Exercise directions – Extract and reproduce verbatim the lines below, from the line containing "You are a GUI" through the line containing "The height and width of the screenshot is (766, 965).", both included.
━━━━━━━━━━━━━━━━━━━━
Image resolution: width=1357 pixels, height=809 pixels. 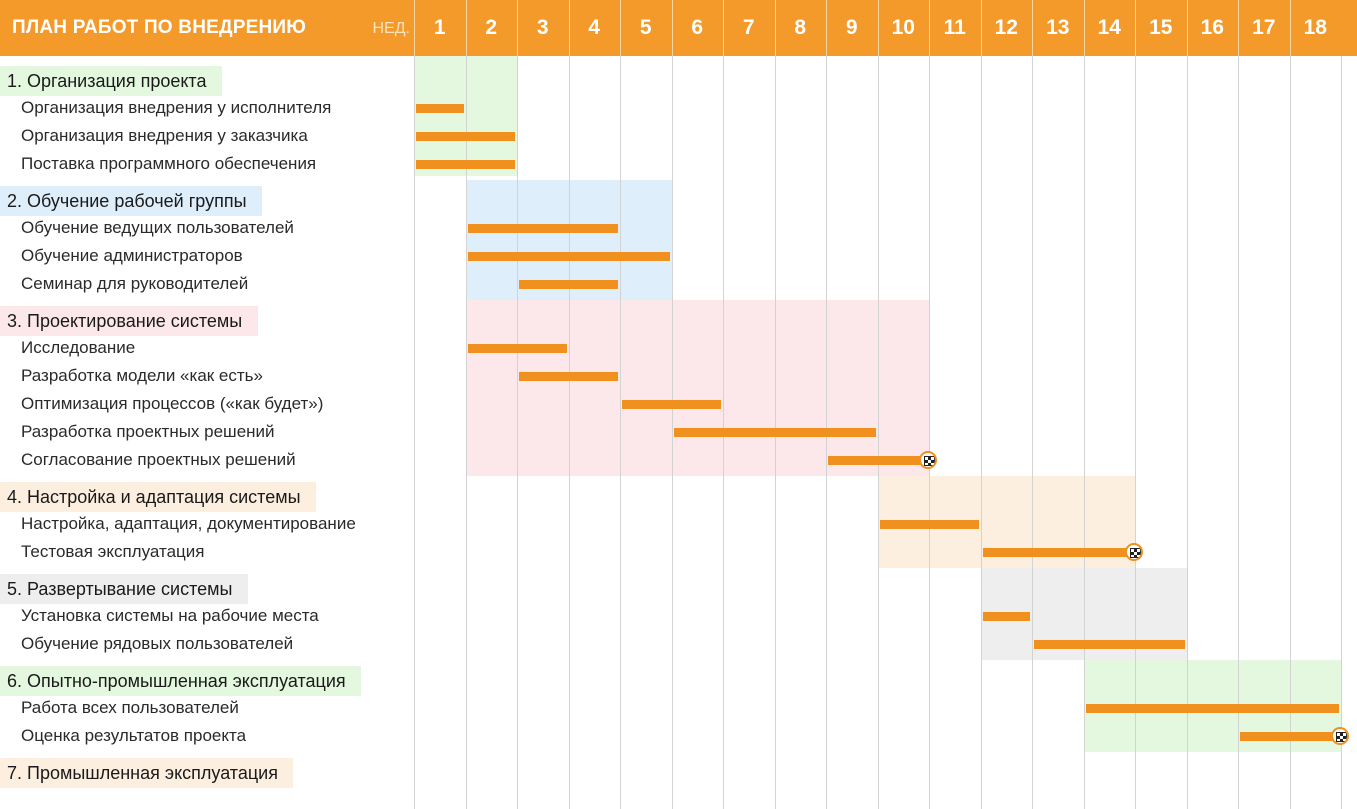 What do you see at coordinates (176, 108) in the screenshot?
I see `task-label: Организация внедрения у исполнителя` at bounding box center [176, 108].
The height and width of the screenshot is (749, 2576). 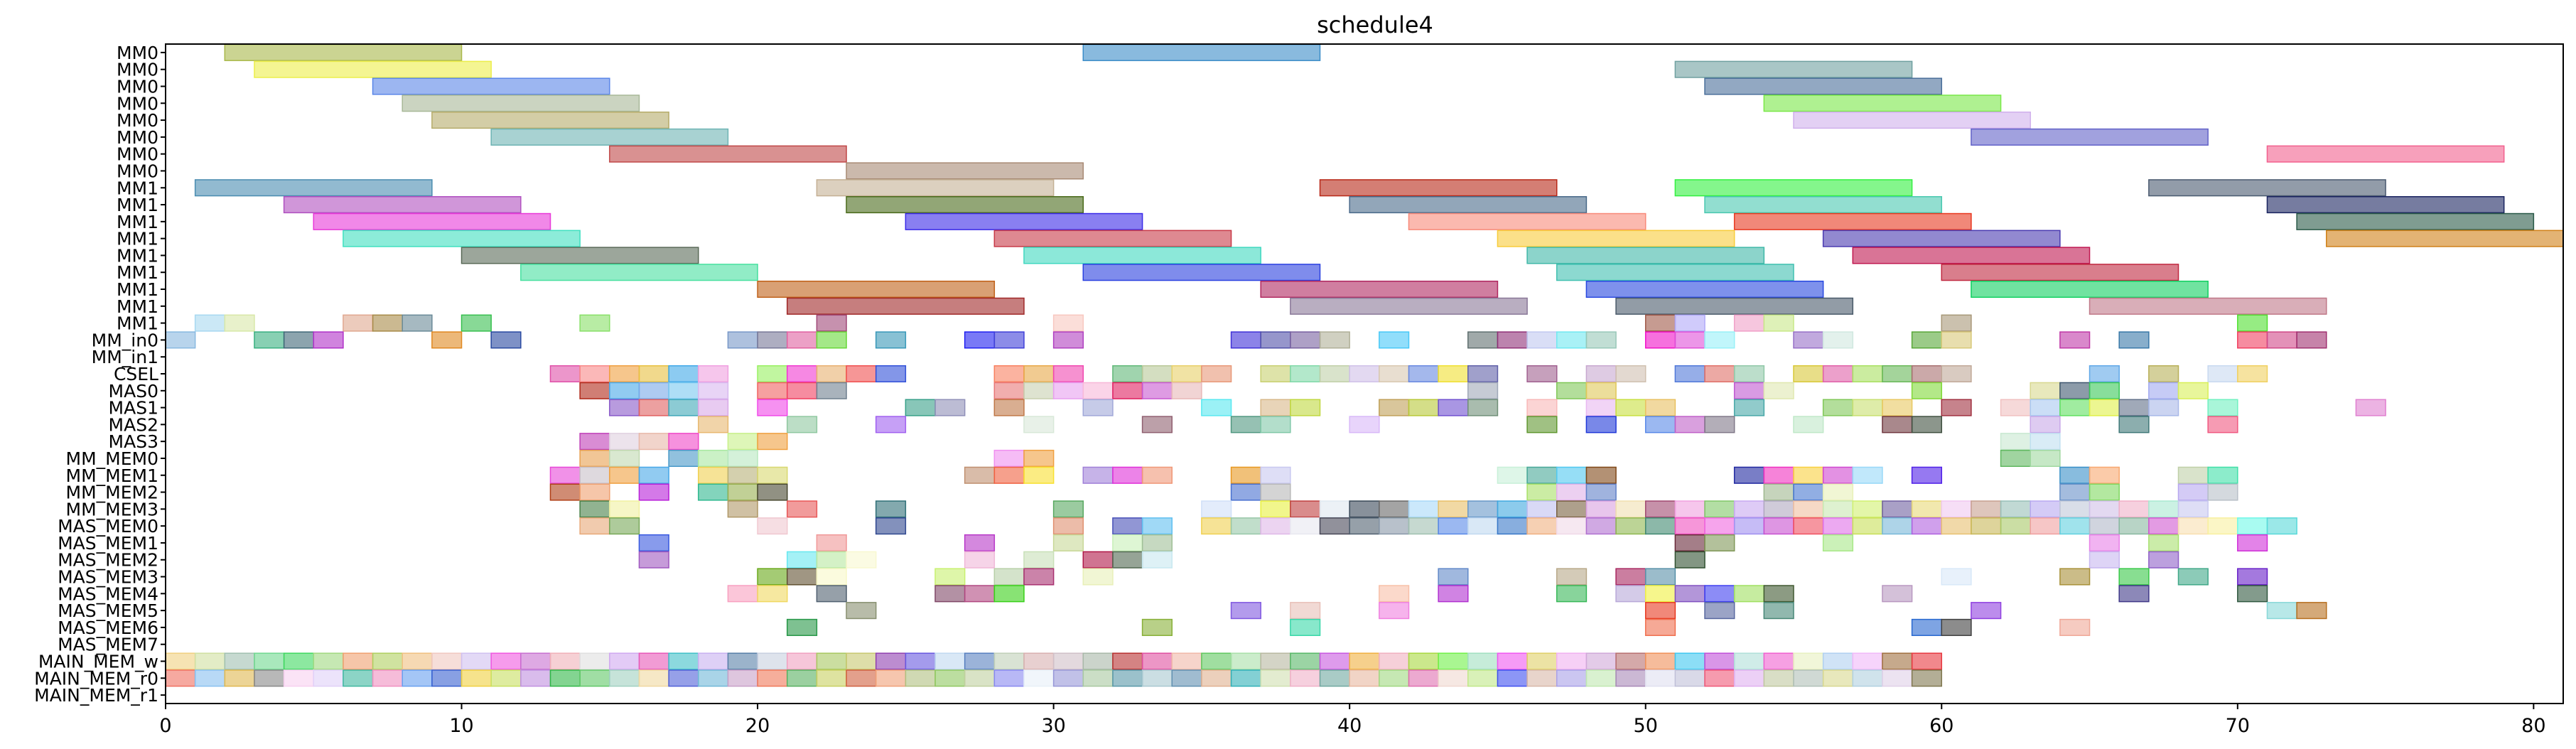 I want to click on x-tick-label: 40, so click(x=1350, y=726).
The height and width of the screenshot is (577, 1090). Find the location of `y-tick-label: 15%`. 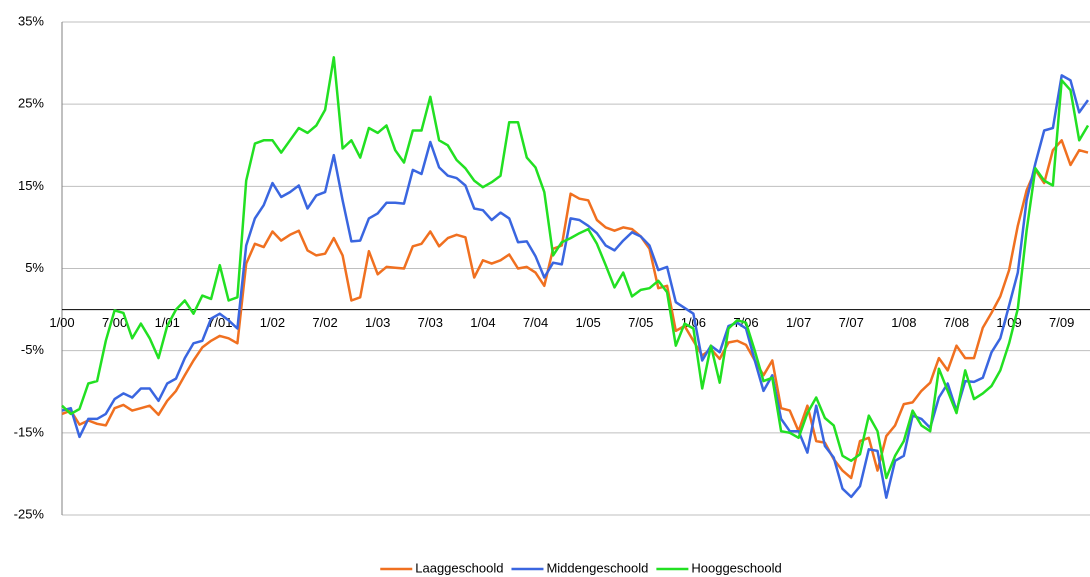

y-tick-label: 15% is located at coordinates (31, 186).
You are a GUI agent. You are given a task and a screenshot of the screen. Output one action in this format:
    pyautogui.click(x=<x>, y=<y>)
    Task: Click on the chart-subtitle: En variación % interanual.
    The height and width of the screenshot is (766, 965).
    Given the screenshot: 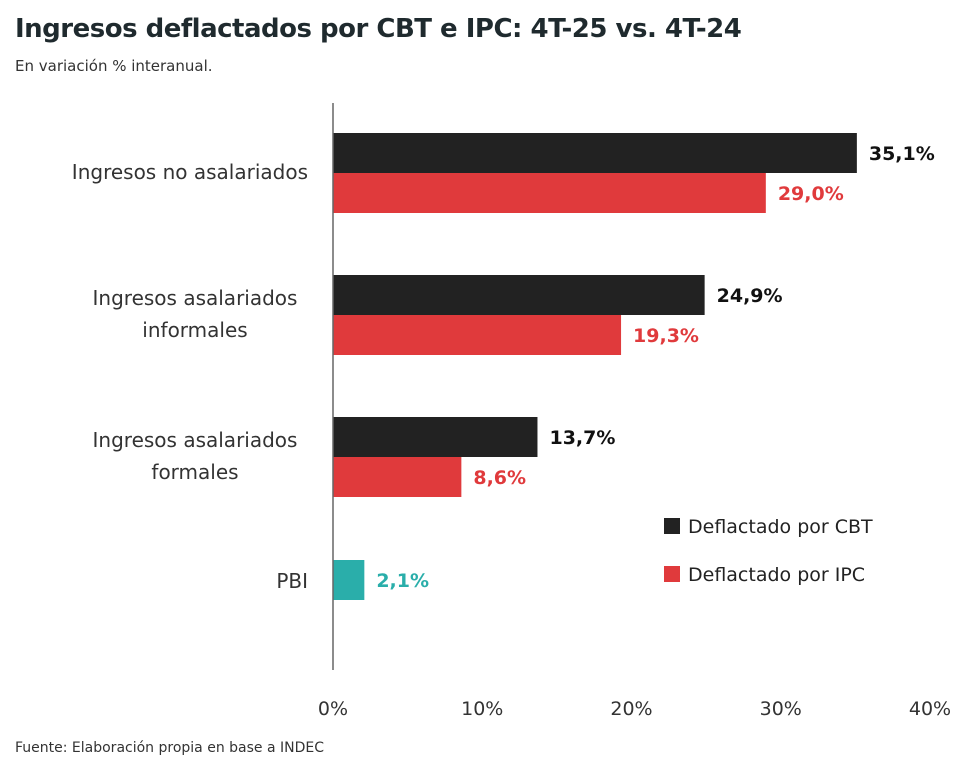 What is the action you would take?
    pyautogui.click(x=114, y=66)
    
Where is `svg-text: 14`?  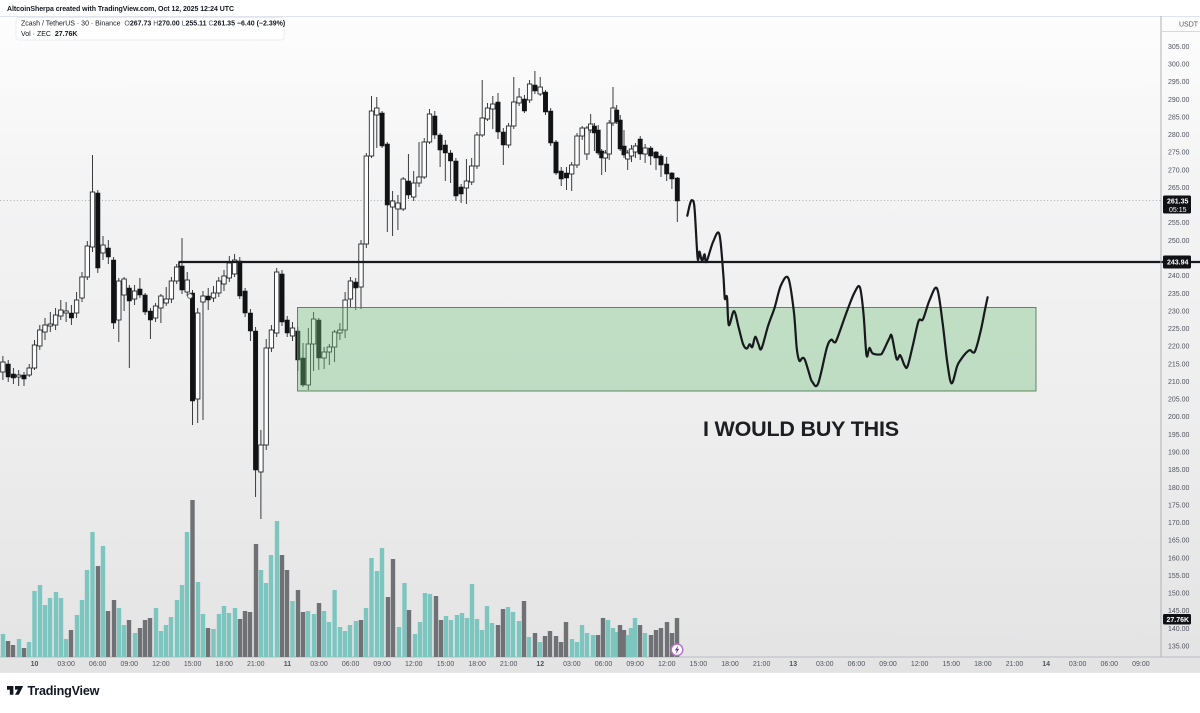 svg-text: 14 is located at coordinates (1046, 664).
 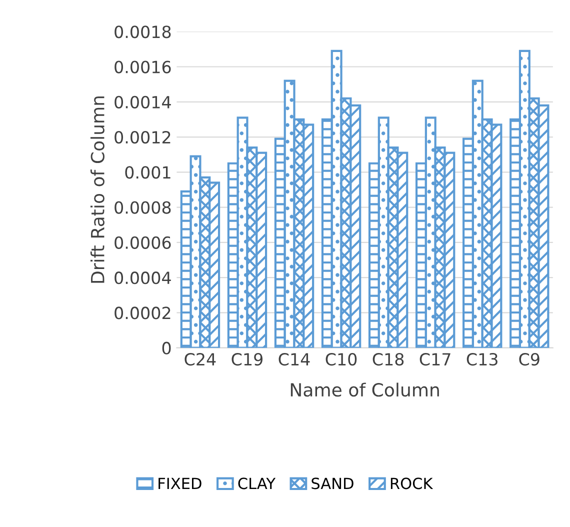 What do you see at coordinates (142, 32) in the screenshot?
I see `y-tick-label: 0.0018` at bounding box center [142, 32].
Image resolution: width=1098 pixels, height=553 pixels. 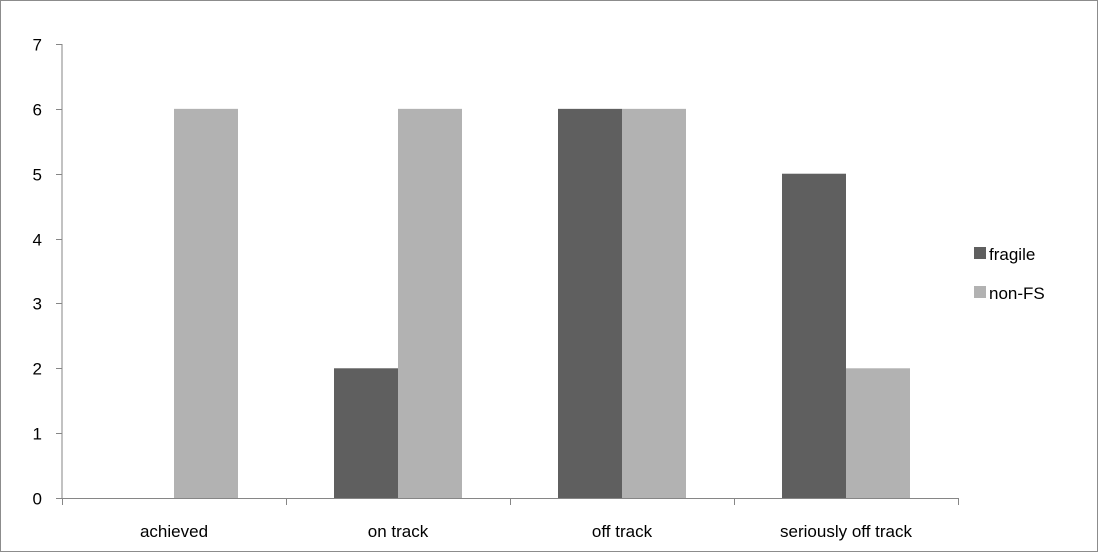 What do you see at coordinates (38, 500) in the screenshot?
I see `y-tick-label: 0` at bounding box center [38, 500].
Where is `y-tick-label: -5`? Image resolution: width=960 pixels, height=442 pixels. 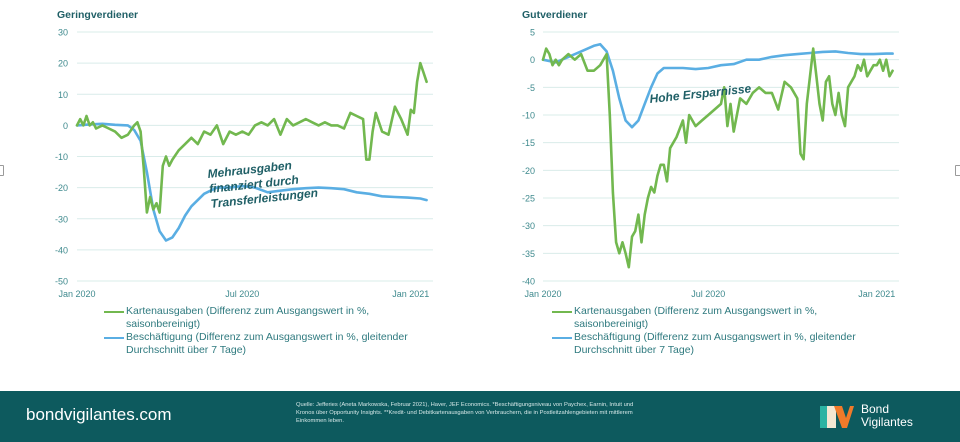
━━━━━━━━━━━━━━━━━━━━
Worked solution –
You are a GUI agent. You are given a task and a screenshot of the screen. Output one action in this format:
    pyautogui.click(x=<x>, y=<y>)
    Task: Click on the chart-subtitle: En variación % interanual.
    The height and width of the screenshot is (766, 965).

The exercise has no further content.